SOURCE DATA:
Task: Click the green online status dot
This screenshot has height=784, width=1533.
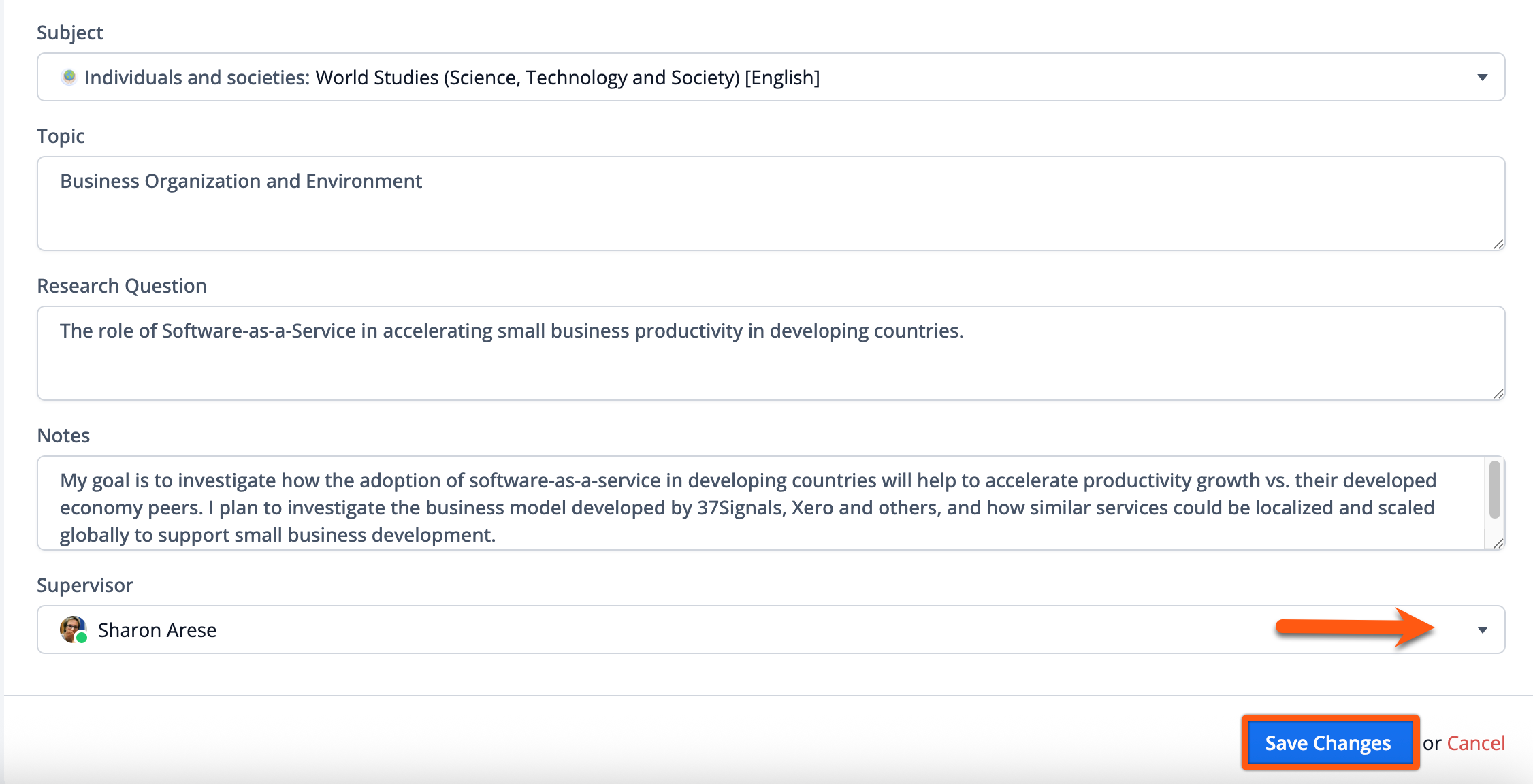Action: click(x=82, y=638)
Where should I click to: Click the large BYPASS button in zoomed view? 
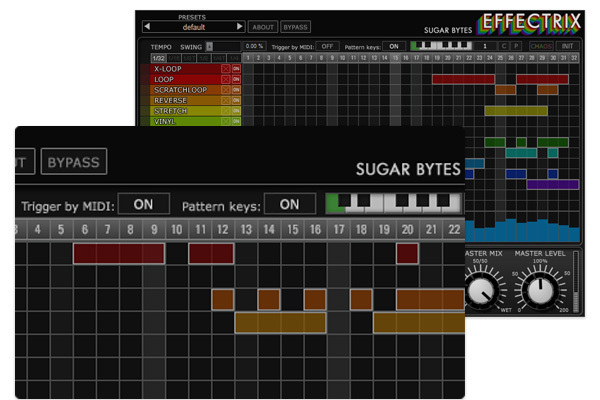pyautogui.click(x=74, y=161)
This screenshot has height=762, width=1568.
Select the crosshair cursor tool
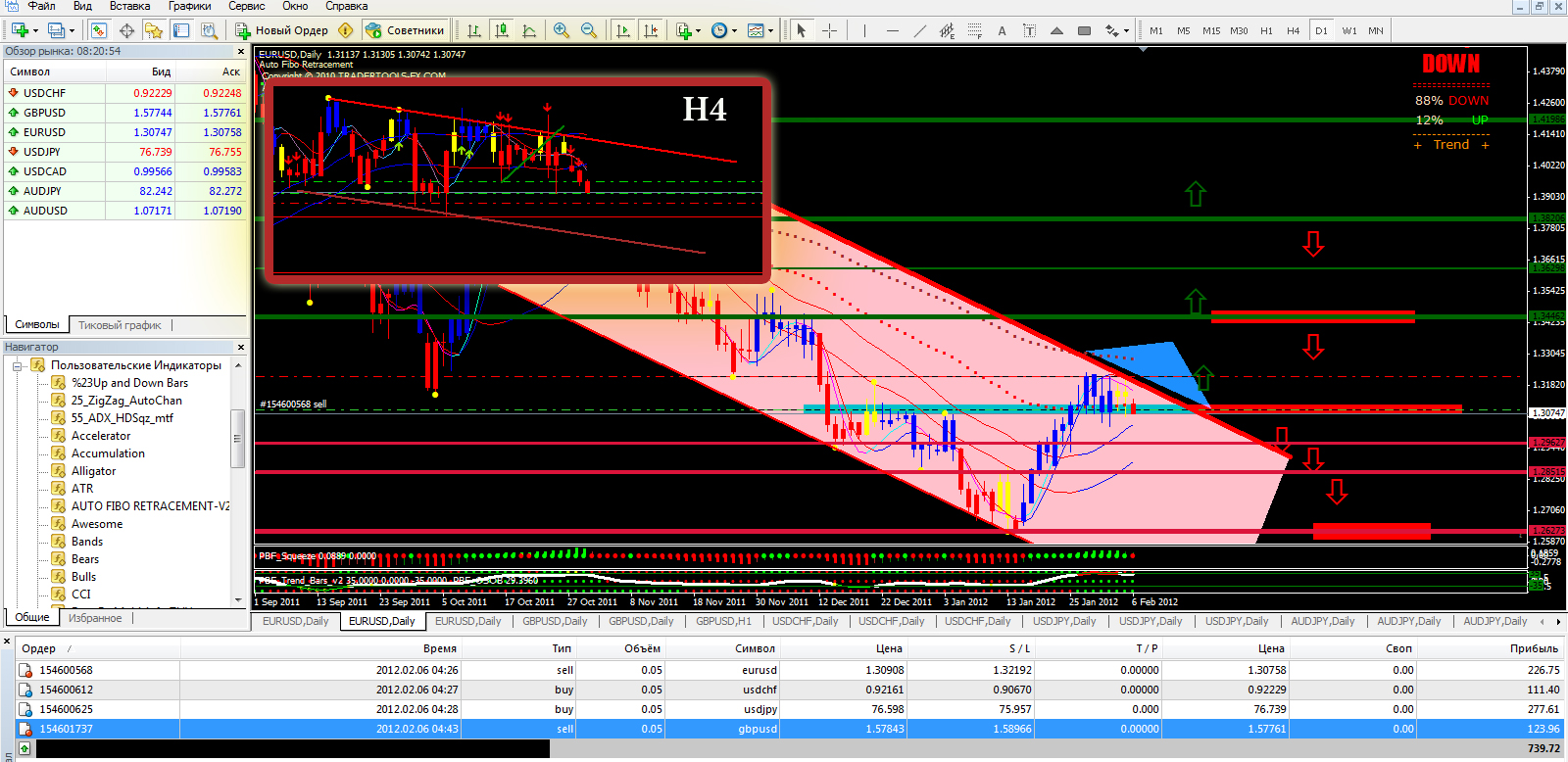click(829, 30)
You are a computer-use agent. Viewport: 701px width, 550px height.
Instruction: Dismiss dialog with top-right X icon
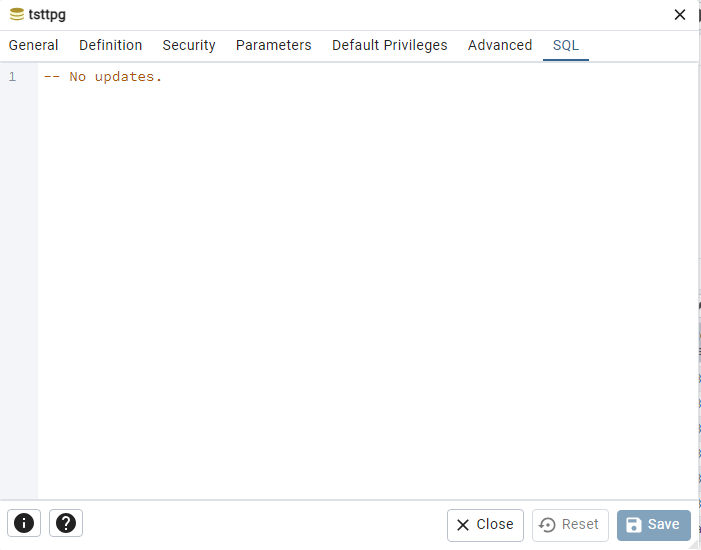tap(680, 15)
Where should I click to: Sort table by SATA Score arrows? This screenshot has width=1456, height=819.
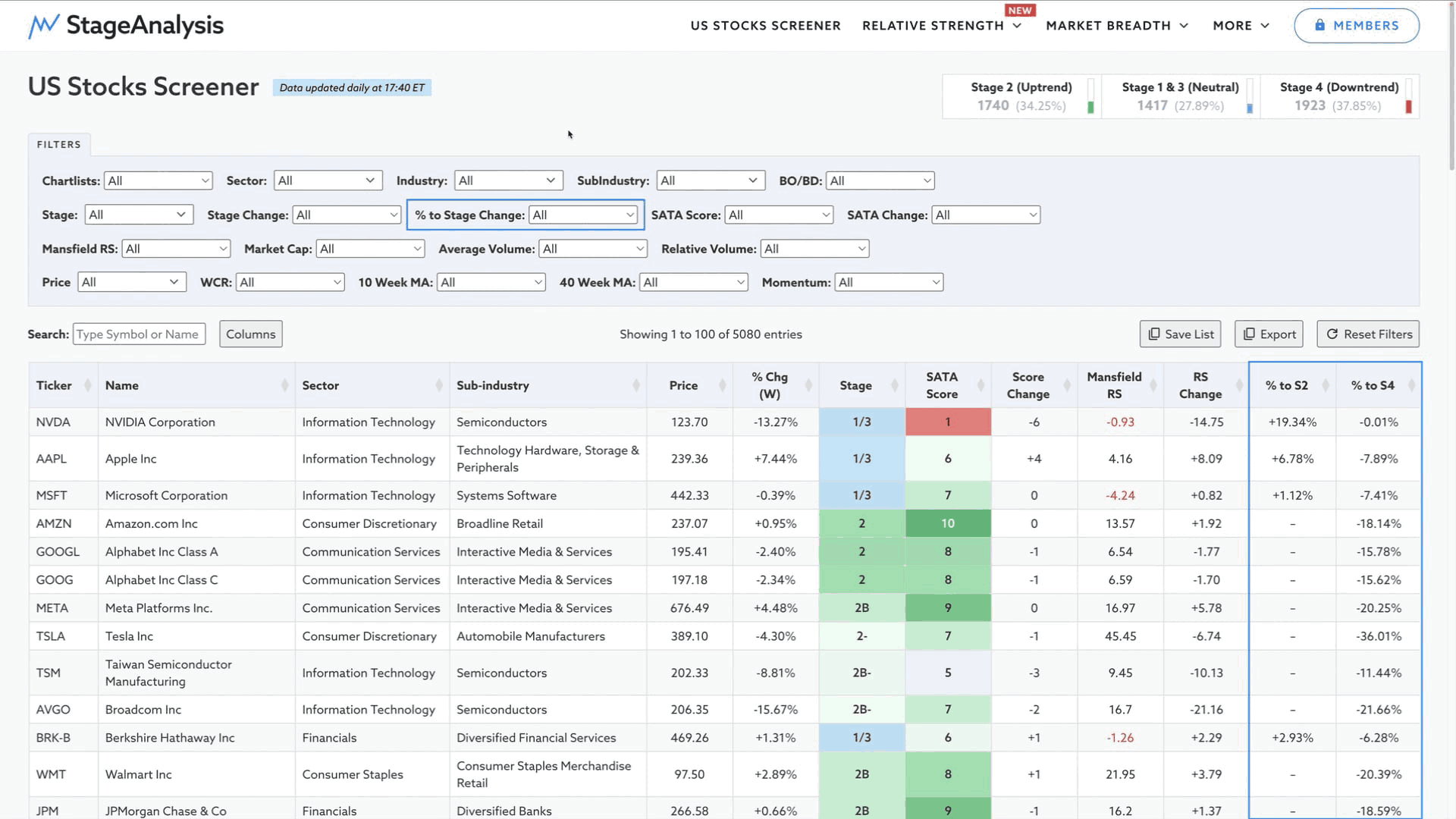coord(981,385)
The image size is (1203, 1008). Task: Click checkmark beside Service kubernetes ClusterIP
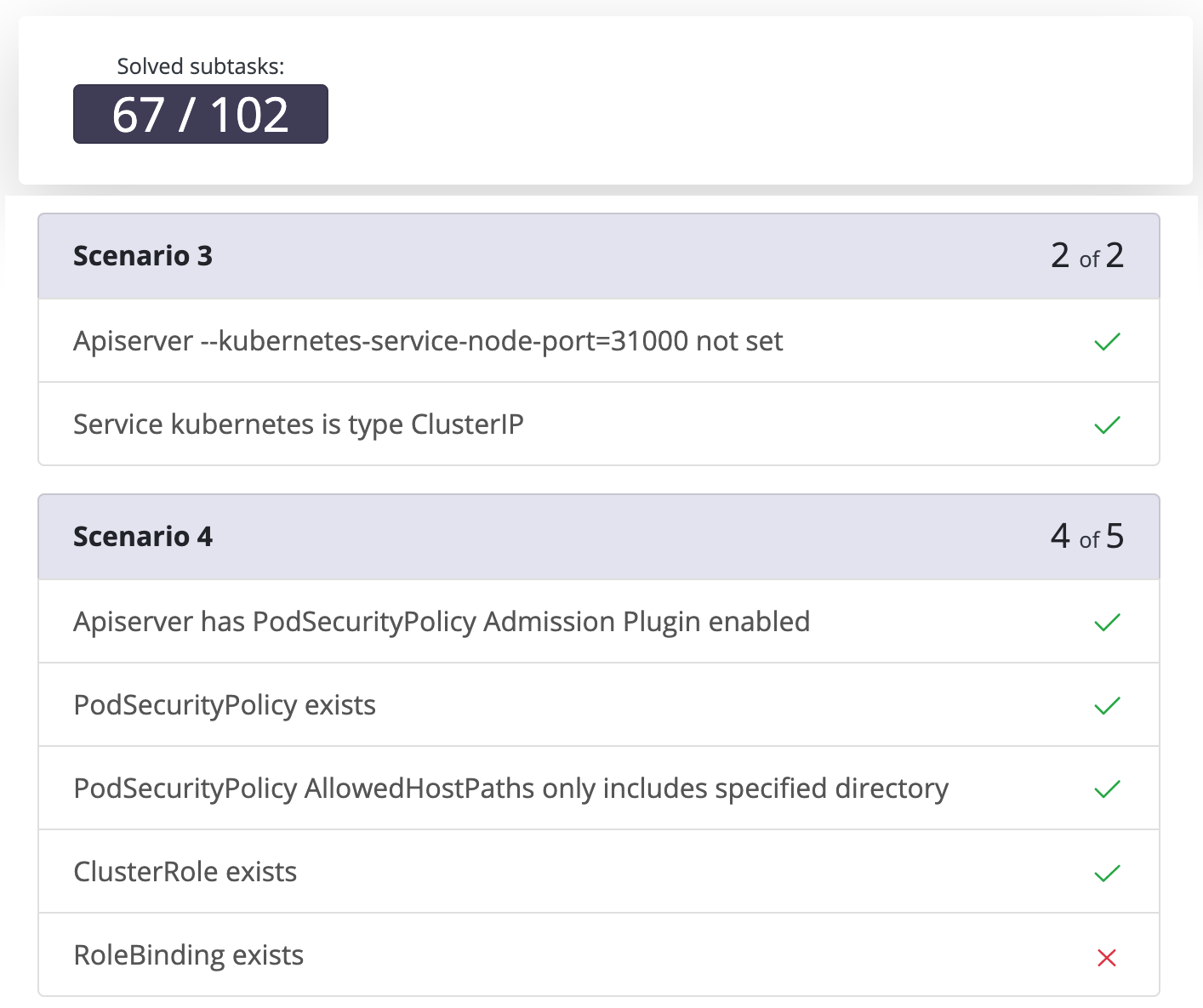(x=1107, y=424)
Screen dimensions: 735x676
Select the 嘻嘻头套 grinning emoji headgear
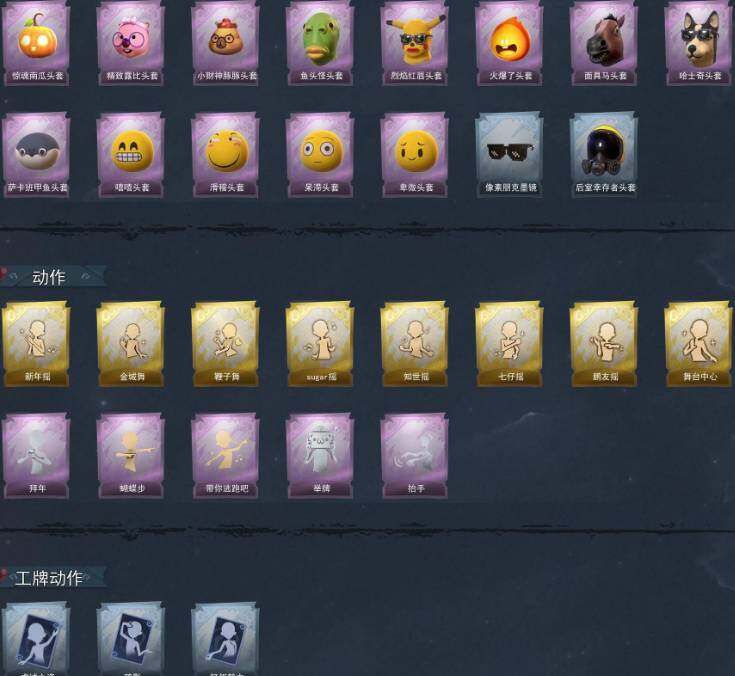tap(131, 155)
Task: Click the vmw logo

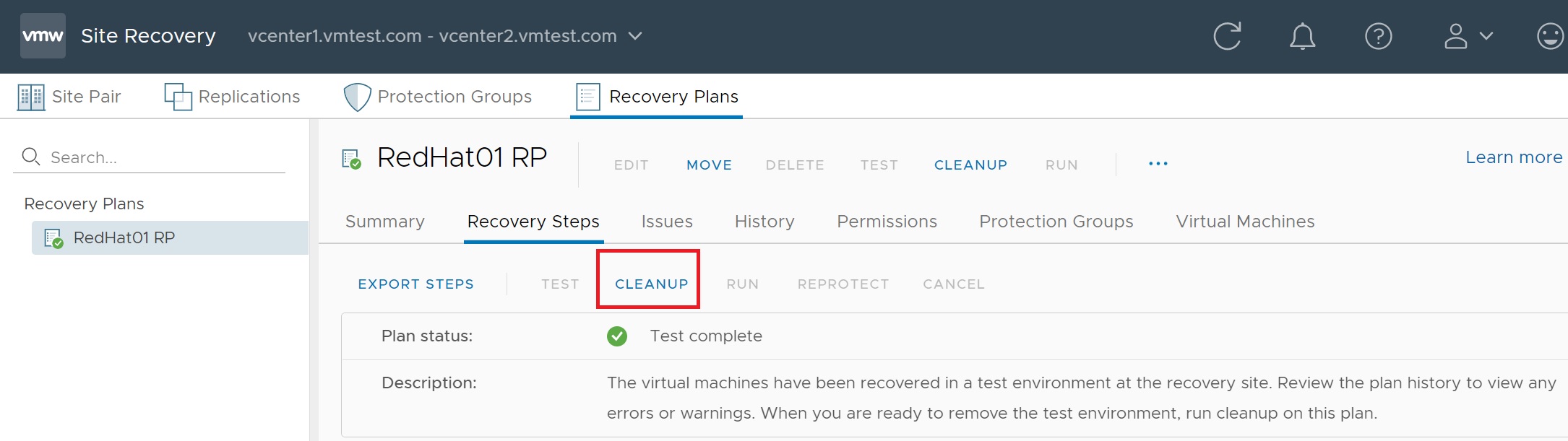Action: pyautogui.click(x=43, y=35)
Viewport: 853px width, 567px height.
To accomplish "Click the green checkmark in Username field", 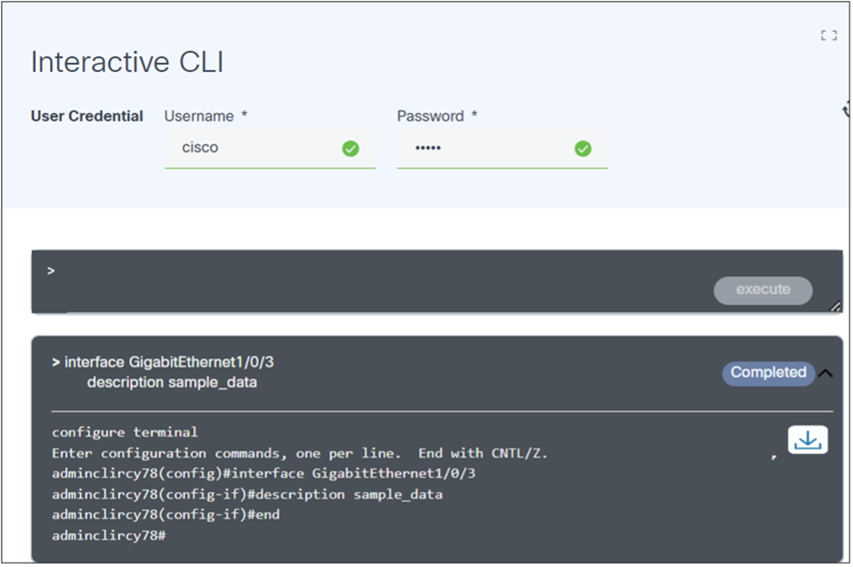I will tap(350, 148).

WHAT TO DO:
Find every line in the entries above that contains the string "height", matching case exactly, and copy each of those lines in full.

FINAL ANSWER:
This screenshot has height=784, width=1533.
This screenshot has height=762, width=1568.
You are a computer-use agent. Viewport: 701px width, 550px height.
Where should I click to: Sort table by SATA Score arrows? This screenshot has width=1456, height=819.
Viewport: 853px width, 567px height.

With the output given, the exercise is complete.